What you will do >>
Reproduce each of the rows below word for word, leaving out the pictures.

Records to process >>

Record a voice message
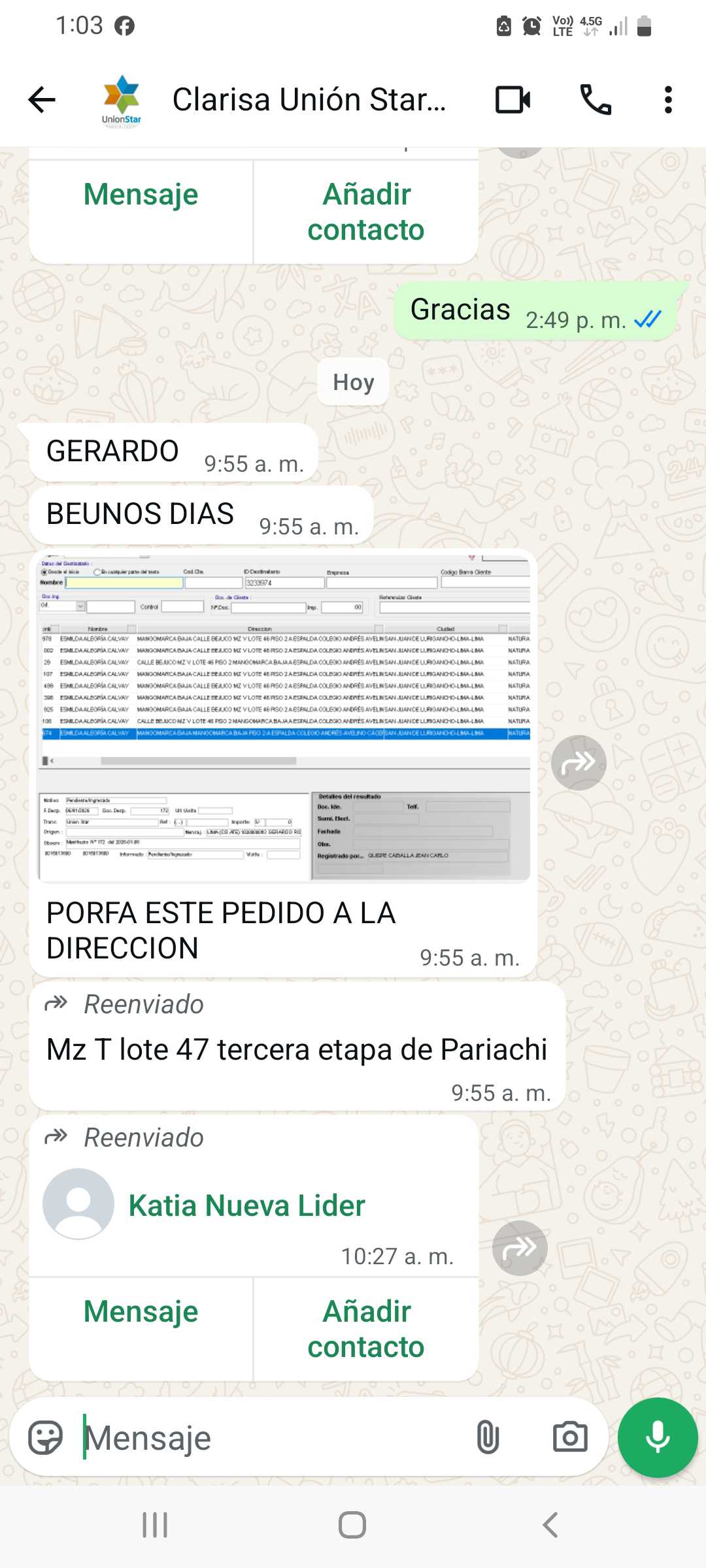 pyautogui.click(x=658, y=1437)
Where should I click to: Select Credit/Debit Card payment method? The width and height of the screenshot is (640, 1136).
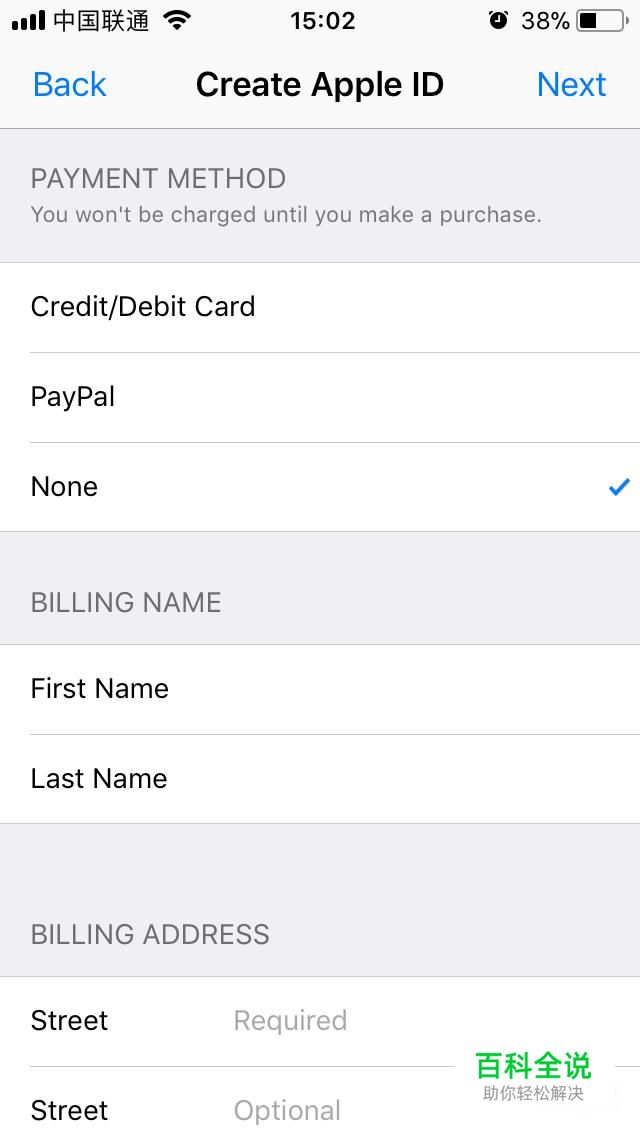tap(320, 307)
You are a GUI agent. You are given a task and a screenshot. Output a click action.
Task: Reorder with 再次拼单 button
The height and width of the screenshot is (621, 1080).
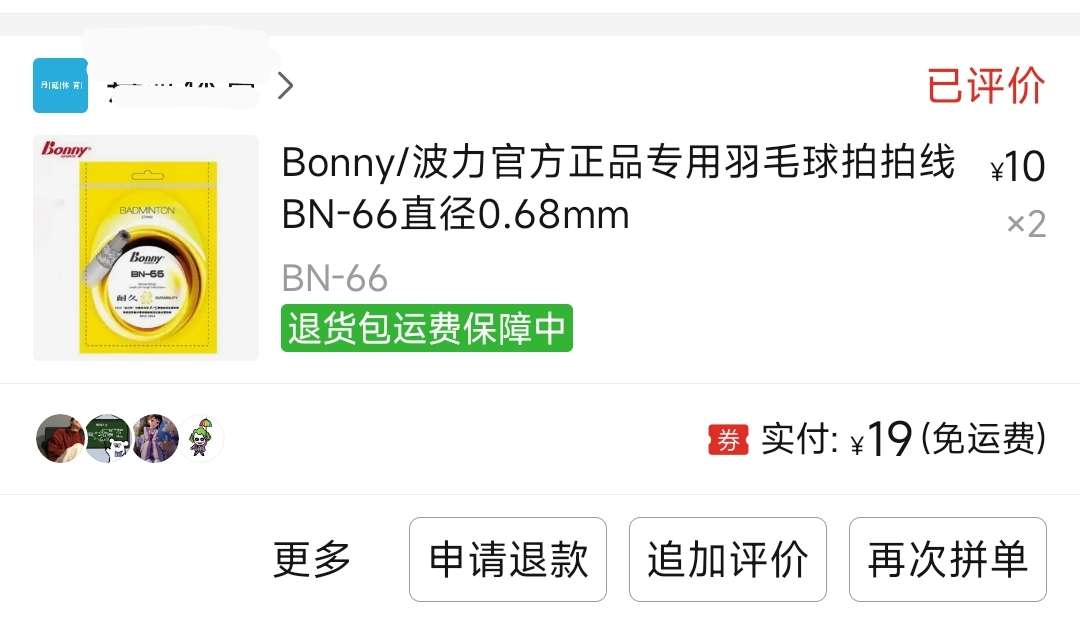[947, 559]
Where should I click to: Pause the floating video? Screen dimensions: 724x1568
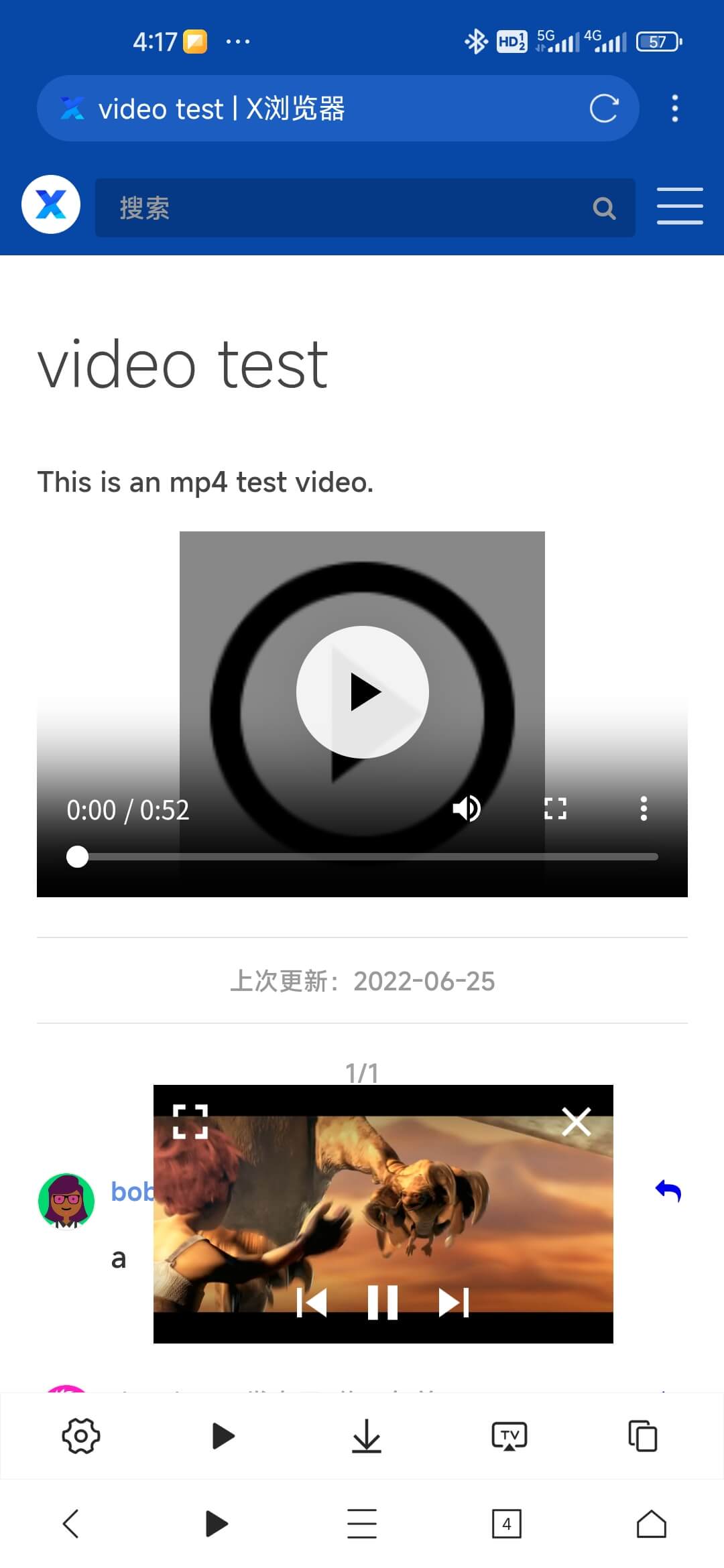click(x=383, y=1303)
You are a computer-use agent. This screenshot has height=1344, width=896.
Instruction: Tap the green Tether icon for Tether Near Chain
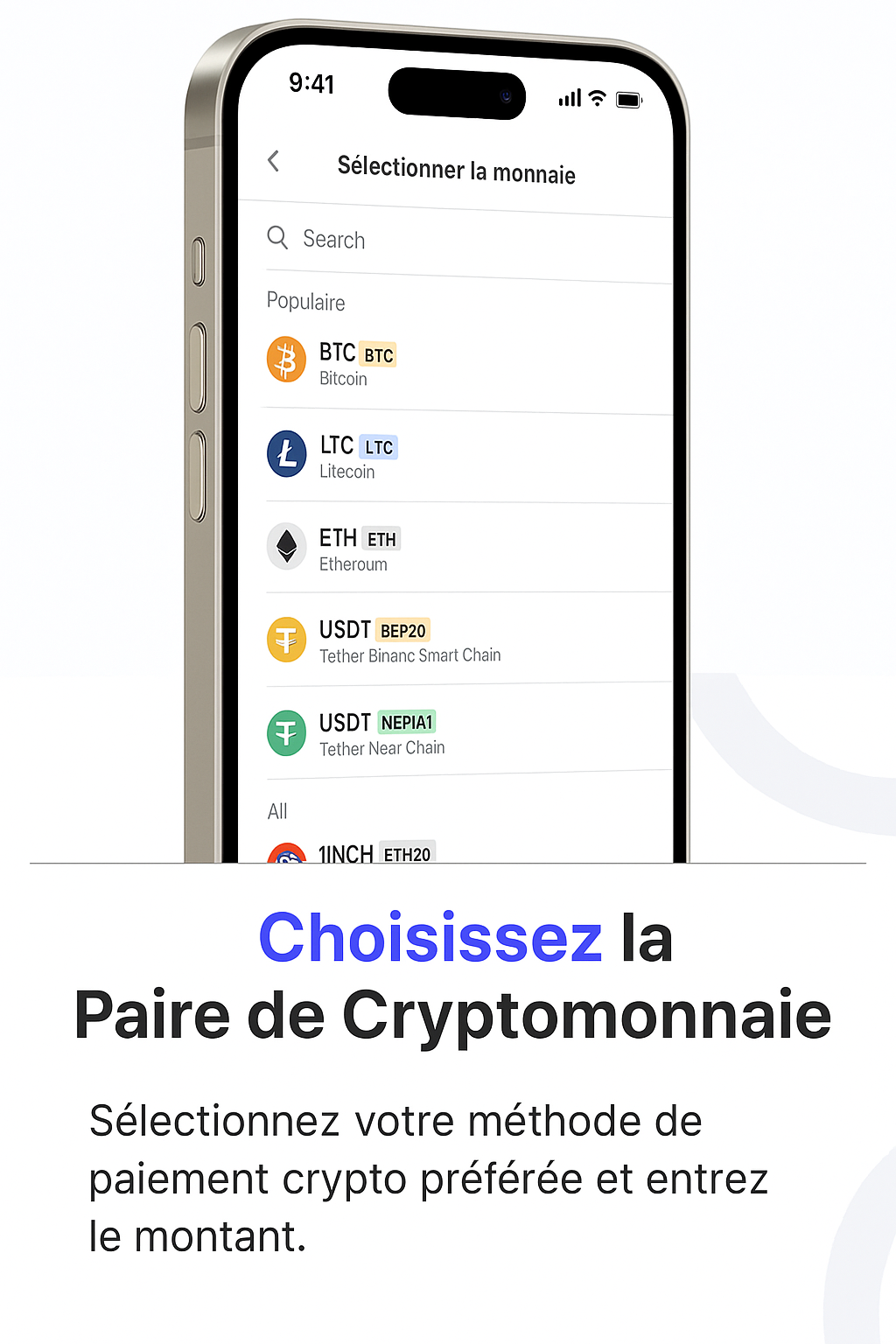coord(286,732)
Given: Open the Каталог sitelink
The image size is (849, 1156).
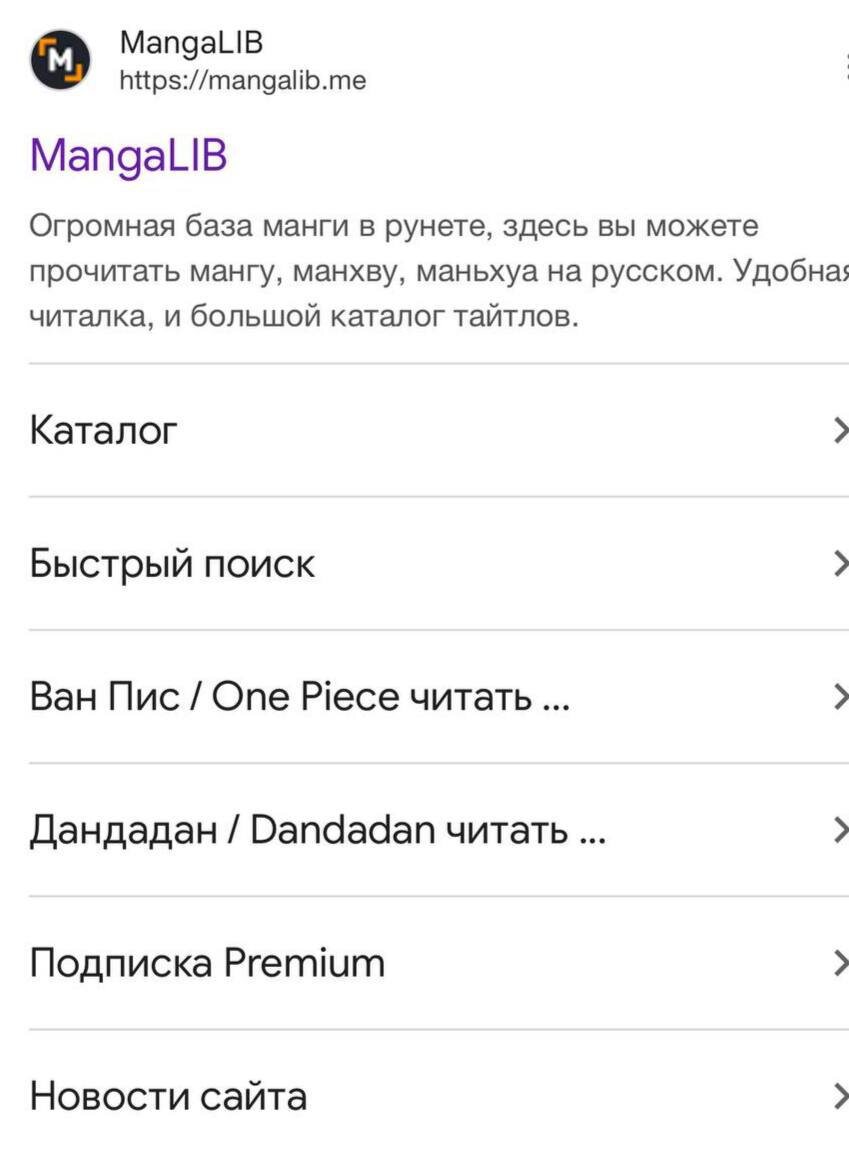Looking at the screenshot, I should [x=439, y=430].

Answer to the exercise >>
Record a voice message
 pyautogui.click(x=658, y=1437)
Where should I click to: Select Credit/Debit Card payment method? The width and height of the screenshot is (640, 1136).
tap(320, 307)
You are a GUI agent. You are given a task and a screenshot. Output a click action.
Task: Reorder with 再次拼单 button
The height and width of the screenshot is (621, 1080).
[947, 559]
Where should I click to: Pause the floating video? Screen dimensions: 724x1568
click(x=383, y=1303)
You are a computer-use agent. This screenshot has height=1344, width=896.
Instruction: Tap the green Tether icon for Tether Near Chain
coord(286,732)
Given: Open the Каталог sitelink
The image size is (849, 1156).
Looking at the screenshot, I should [x=439, y=430].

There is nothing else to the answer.